**やること**
A. 特養待機者についての文章を読んで、次の問いに答えてください。
(i) 三浦市で特養への入居を待っている人は、17年4月現在で何人ですか。
(ii) 今年3月の厚生労働省の発表では、全国で入所を待っている人は約何人ですか。
(iii) 2015年の介護保険法の改正で、入所条件は原則としてどの要介護度以上に変わりましたか。
B. 特養待機者についての文章のうち、「こうした全国的な特養不足問題」から「件改正が与えた影響は大きい。」までを、一字も変えずに書き写してください。

··· 読む文章

三浦市内で特別養護老人ホームへの入居を希望する待機者は99人(17年4月現在)と、2年前と比べて4割減少していることが分かった。介護形態の多様化や制度改正による入所要件の厳格化などが要因とされている。本年度中には新たに2施設が開所されることから、待機解消への期待が高まるが、一方で入所要件に満たない軽度の要介護者の受け皿づくりが急務となっている。
全国では36万人超も
特別養護老人ホーム(以下、特養)は有料老人ホームなどと比較して費用負担が少ないことから入所を希望する人が多く、今年3月の厚生労働省の発表では全国で約36万6千人が入所待機を余儀なくされているという。
こうした全国的な特養不足問題を受けて国は2015年、介護保険法を改正。従来の入所条件「要介護度1」(身の回りの世話に何らかの介助が必要で、問題行動・理解低下がみられることがある)から、原則として「要介護度3」(身の回り全体に介助が必要で、いくつかの問題行動や全般的な理解低下)以上に改められた。
対象が絞られたことで三浦市でも2年前の159人に対し、今年4月時点の待機者は99人に。減少理由はそのほかにも、介護施設の多様化や在宅介護の浸透となども考えられるが、要件改正が与えた影響は大きい。

······
··· データ欄

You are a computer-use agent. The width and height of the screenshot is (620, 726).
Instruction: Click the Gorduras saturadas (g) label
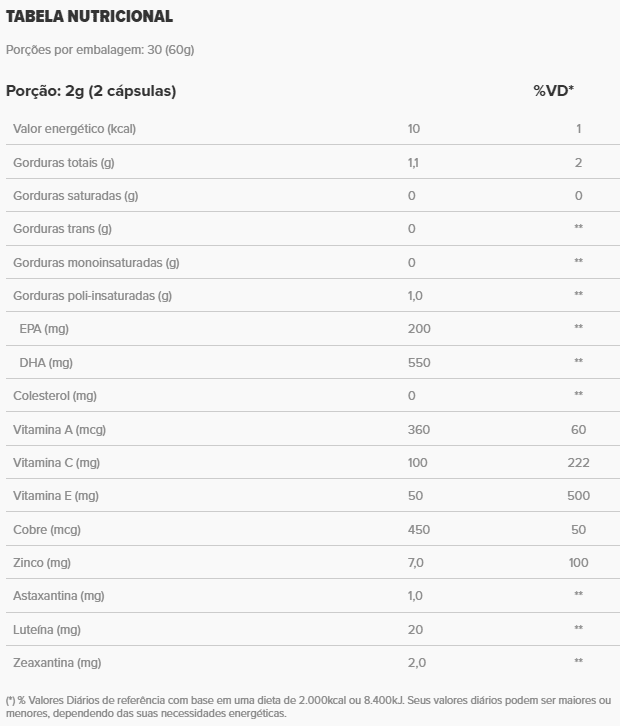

······

**課題ごとの答え**
A.
(i) 99人
(ii) 約36万6千人
(iii) 要介護度3

B.
こうした全国的な特養不足問題を受けて国は2015年、介護保険法を改正。従来の入所条件「要介護度1」(身の回りの世話に何らかの介助が必要で、問題行動・理解低下がみられることがある)から、原則として「要介護度3」(身の回り全体に介助が必要で、いくつかの問題行動や全般的な理解低下)以上に改められた。
対象が絞られたことで三浦市でも2年前の159人に対し、今年4月時点の待機者は99人に。減少理由はそのほかにも、介護施設の多様化や在宅介護の浸透となども考えられるが、要件改正が与えた影響は大きい。